Peter Thatchell wins a blue plaque

By Ian Dunt

Veteran gay and human rights campaigner has won a blue plaque to celebrate his achievements.

The celebration will be attended by gay rights activist and actor Sir Ian McKellan.

“It is a big honour,” Mr Tatchell said.

“After so many years of demonisation by the tabloids, right-wingers, homophobes and even some people on the left, it is great to receive this recognition.”

Mr Tatchell is perhaps most famous for two separate attempts to conduct a citizen’s arrest on Zimbabwean president Robert Mugabe.

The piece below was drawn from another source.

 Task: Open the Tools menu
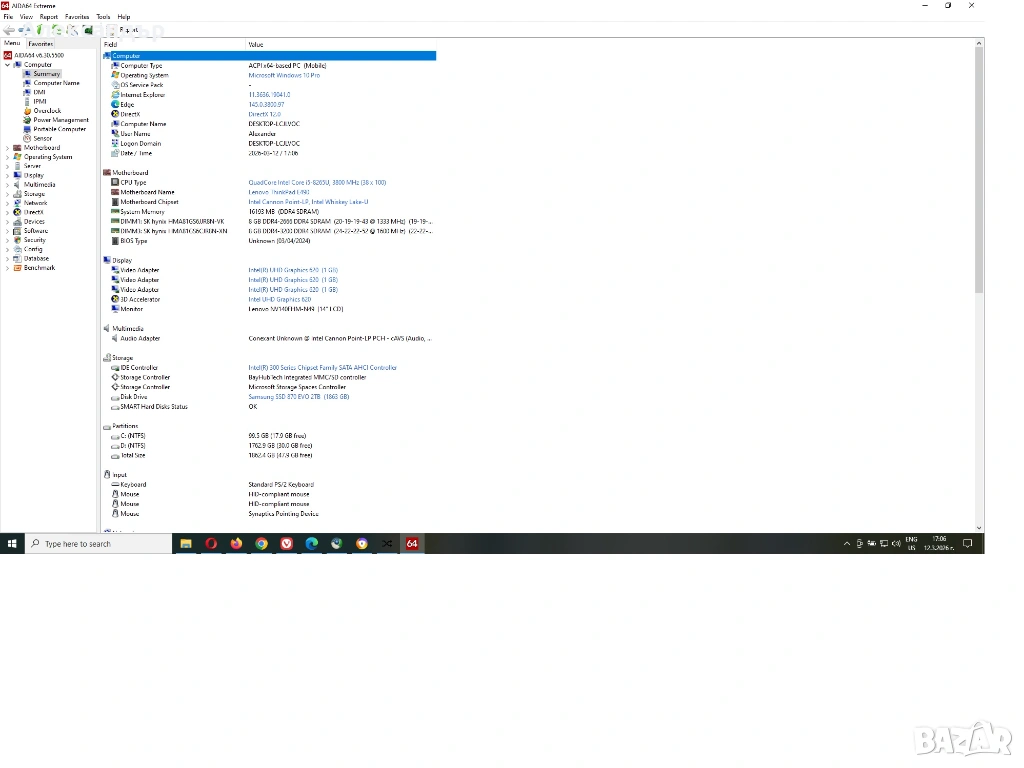coord(103,17)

He also ran against current Liberal Democrat deputy-leader Simon Hughes in Bermondsey, in what has been described as the dirtiest, most violent election in 20th century Britain.

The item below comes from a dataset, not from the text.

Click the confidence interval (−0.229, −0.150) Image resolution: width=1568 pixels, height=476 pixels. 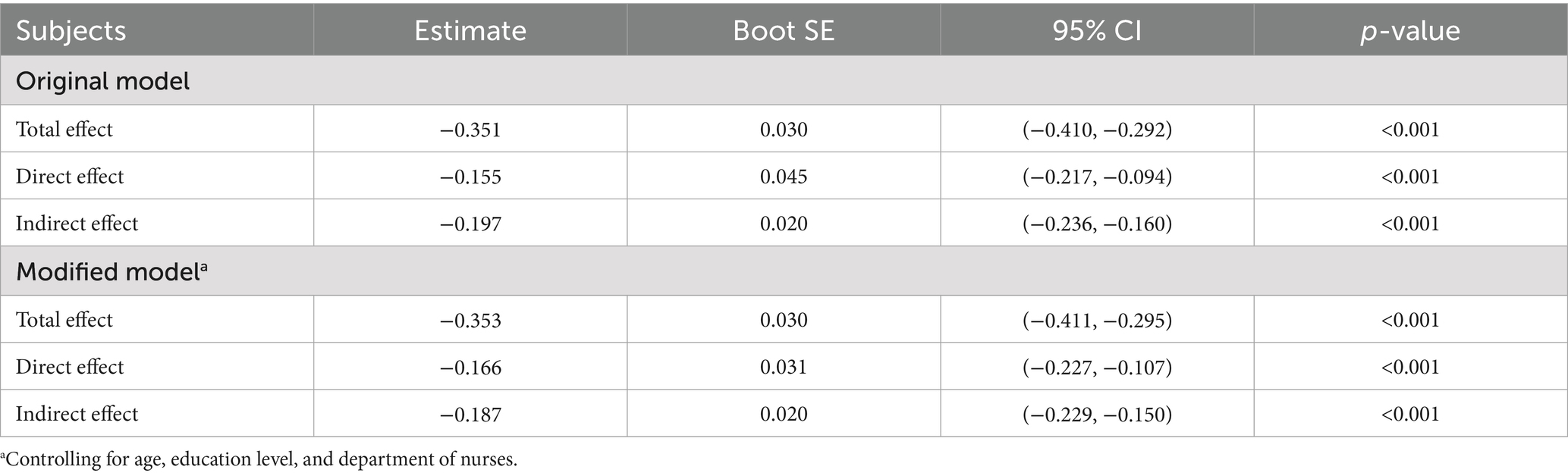(x=1097, y=414)
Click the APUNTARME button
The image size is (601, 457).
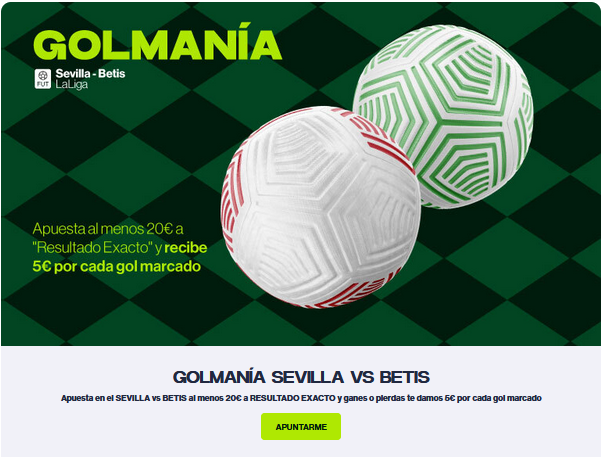click(x=301, y=427)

“My political inspirations are people like Mahatma Gandhi, Sylvia Pankhurst, Martin Luther King and, to some extent, Malcolm X and Rosa Luxemburg,” Mr Tatchell said.

“I’ve adapted some of their ideas and methods to my contemporary struggle for human rights, and invented a few of my own.

“My proudest achievements as a human rights campaigner have been my two attempted citizen’s arrests of the Zimbabwean dictator, Robert Mugabe. They helped draw international attention to the human rights abuses perpetrated by his murderous regime. Even though I got badly beaten by Mugabe’s bodyguards and have ended up with some brain and eye damage, I have no regrets,” he added.

The blue plaques can be found around the city and celebrate the lives of famous or influential figures who lived in the capital.

They are all blue, apart from the one for Jimmy Hendrix, which is purple.